Episode 242

Lundi 11 juillet 1966

Un secret bien gardé

Martin Peyton vient de prendre une décision. Il a passé une partie de sa vie à garder les portes de son passé hermétiquement fermées, seulement pour découvrir qu’elles ont été forcées. Et maintenant, Betty Cord est au seuil de la porte de la vérité et il doit lui bloquer l’entrée, quoique cela puisse lui en coûter. 

Plan du manoir de Peyton. 


Martin Peyton demande à Betty de venir au manoir. Il lui confie que Brian Cord (Colby) est en réalité le père de Steven. Il a dit qu’il a gardé le silence pour le bien de tous ceux qui lui survivront. 

Mais Betty sait qu’il y a autre chose, en rapport avec Catherine. 

— Qu’est-ce que votre fille a à voir avec ça ?

— Quoi ?

— Dites-moi tout. Dites-moi pourquoi le portrait a été entaillé.

Martin, sur la défensive, devient revêche.
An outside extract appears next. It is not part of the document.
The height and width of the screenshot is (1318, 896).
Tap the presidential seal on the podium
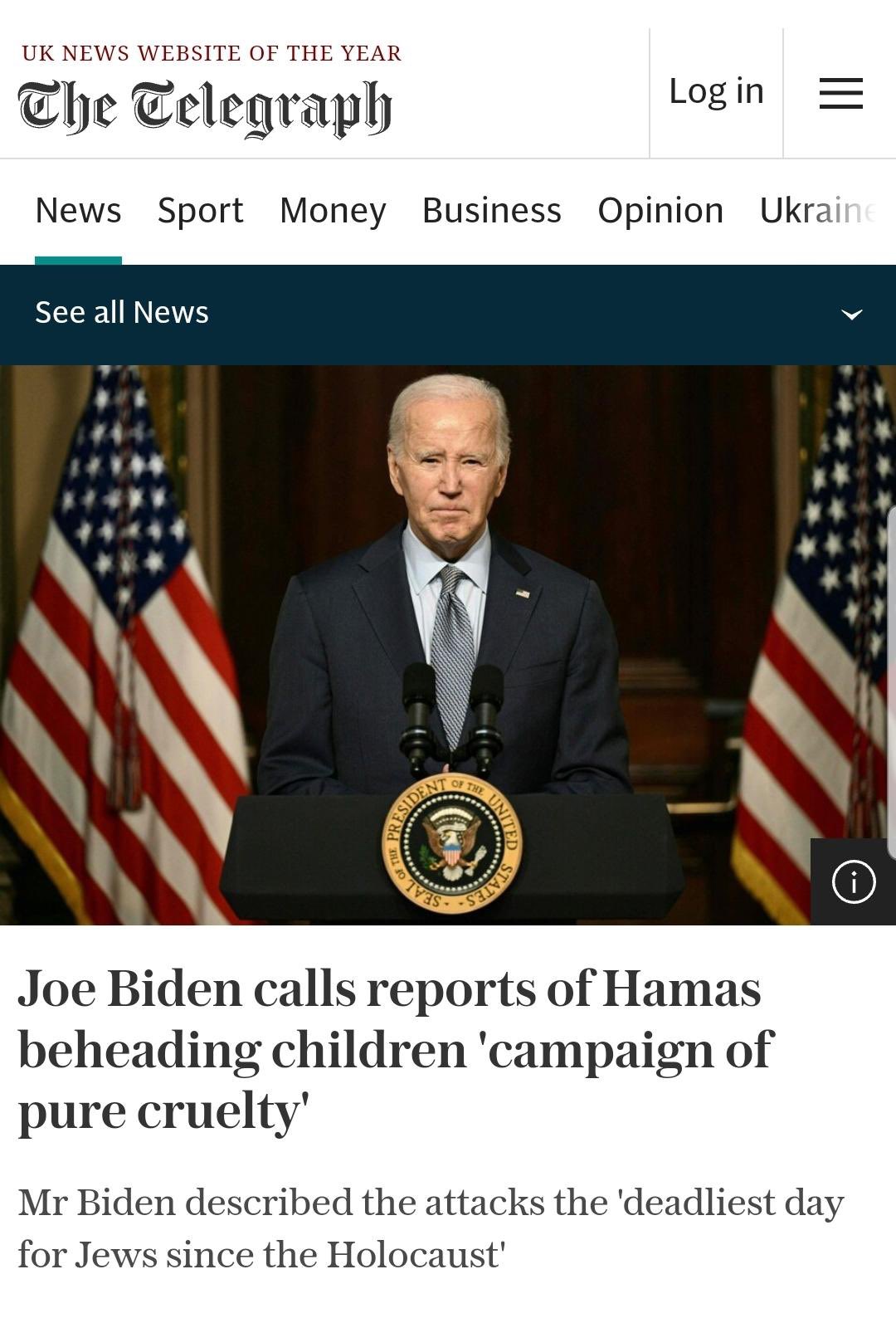click(451, 844)
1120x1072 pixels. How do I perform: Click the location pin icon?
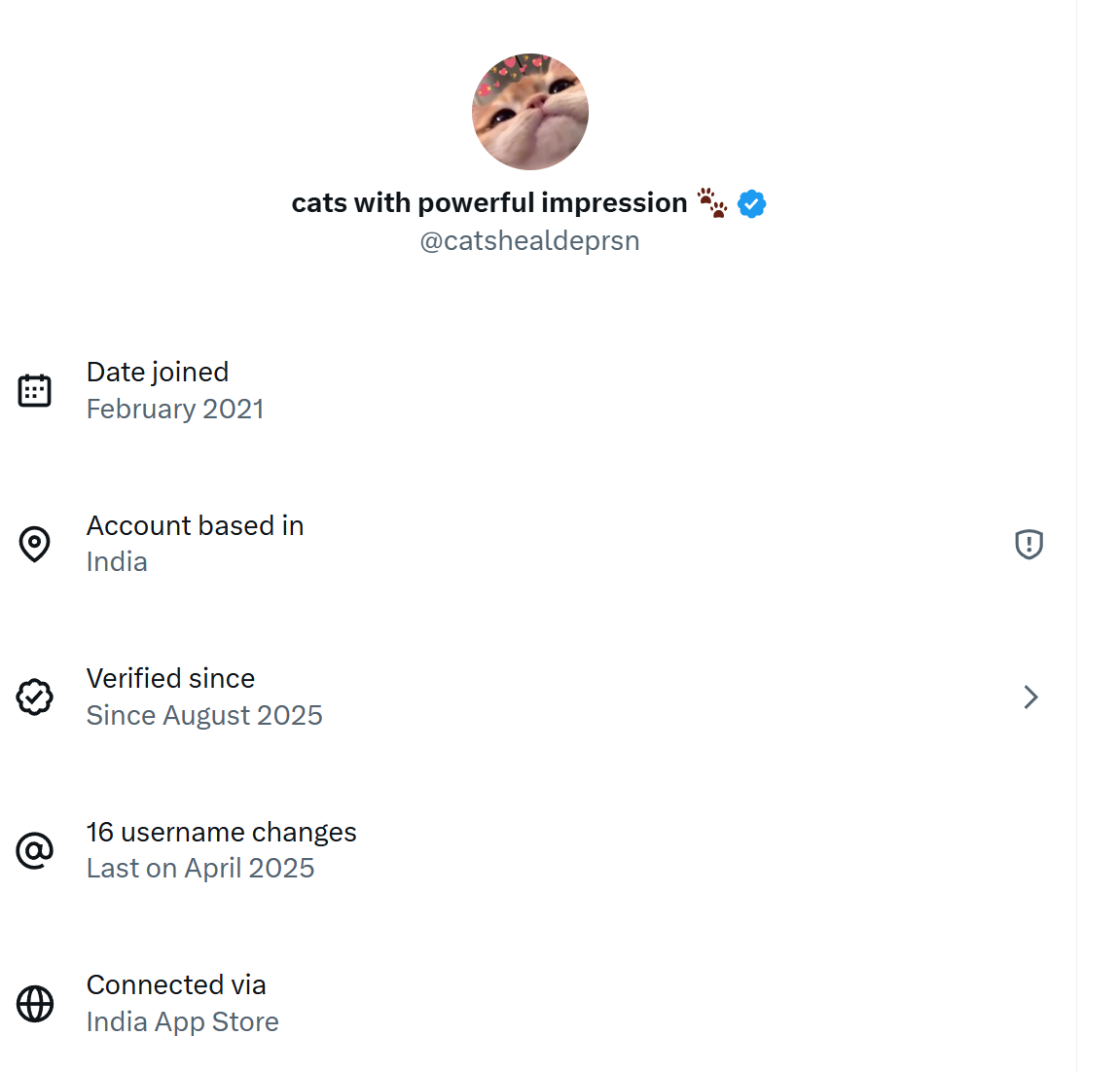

En révélant le nom du père de Steven, il a l’intention d’éviter à ce que Betty sache toute la vérité. 

Betty sanglote et lui dit que garder un tel secret à son mari pourrait détruire leur union, d’autant plus que Steven pense qu’elle et Rodney ont une aventure. 

Mais Martin prévient Betty que ce secret pourrait faire encore plus de mal à Steven s’il venait à le découvrir. Toujours en sanglotant, Betty accepte de garder le secret. 


Le Dr Rossi entre dans la librairie et demande à Constance si elle veut bien donner à Ann un emploi. Constance hésite, puis Elliot arrive et n’a que des bons mots pour Ann. 

Constance reconsidère la question. Elliot est bien placé pour comprendre une personne qui a désespérément besoin d’un travail. 


Allison et Chris marchent jusqu’à un banc où ils discourent à propos des mouettes qui volent au-dessus de leur tête. 

Chris se souvient des bons moments passés à la pêche avec son père (on n’a jamais su ce qui est arrivé aux parents Webber). 

Allison demande si Lee va les rejoindre et Chris lui répond non. 

Il se souvient du bateau de pêche que son père lui avait acheté. Il n’a jamais pu le voir, car il a eu son accident juste avant. Lee l’a cassé. 

Chris a le sentiment qu’il doit quitter Peyton Place afin de se détacher de son frère Lee. Cela s’est produit il y a dix-sept ans et ils ont tous les deux besoin d’être libres. 

Allison lui dit qu’il risque de beaucoup manquer à Lee. Chris lui rappelle que Lee a Sandy qui prend soin de lui. Tendrement, il lui demande si elle prendra le bus avec lui pour Boston et elle accepte.


Sandy est au Cider Barrel. Elle regarde dehors Lee quitter le garage pour se rendre à la taverne d’Ada Jacks boire un verre. 

Elle retire son tablier et se précipite au Shoreline Garage. 

Sandy dit à Rodney, seul au garage, qu’elle a un problème. Rodney lui rétorque que c’est elle, le problème. 

Sandy lui dit alors que Lee boit beaucoup ces derniers temps et qu’il peut faire du mal à Ann dans cet état. Elle lui raconte l’altercation au square :

— Il était comme fou. Je l’ai vu foncer sur Ann Howard. Il a dit qu’elle n’aurait jamais dû revenir. Il…

— Sandy, peut-être devrais-tu appeler la police, suggère Rodney. 

— J’ai peur, Rod. J’ai vraiment très peur.

Rodney se sent impuissant pour intercéder à sa place. 


Au cimetière de Peyton Place, Norman et Rita se dirigent vers la pierre tombale de Catherine. Il y a une clôture en fer qui entoure la pierre tombale. 

Norman parle de sa mère à Rita. Ils remarquent que Steven Cord se tient près de la tombe de Brian Colby, étudiant l’emplacement. Ils décident de ne pas l’ennuyer. 

Ann Howard s’approche de Steven et ce dernier lui dit qu’il était en train d’examiner la matière de la pierre. Ils restent un instant devant la tombe de Brian Colby. 

De retour à la maison, Steven se torture l’esprit à savoir pourquoi il a pris du temps devant la tombe de Brian. 

Betty lui conseille d’oublier Brian Colby. Elle lui rappelle qu’il n’est plus là. Steven se tourne vers elle, l’air interrogateur : 

— Comment veux-tu oublier un homme que tu n’as jamais rencontré ?

Betty est submergée par la culpabilité et recule lorsque Steven essaie de l’embrasser. Steven ressent de la peine d’être rejeté. La jalousie le frappe comme une lumière. 

— Rod, Rod, murmure-t-il en colère. 

Il s’en va en claquant la porte derrière lui.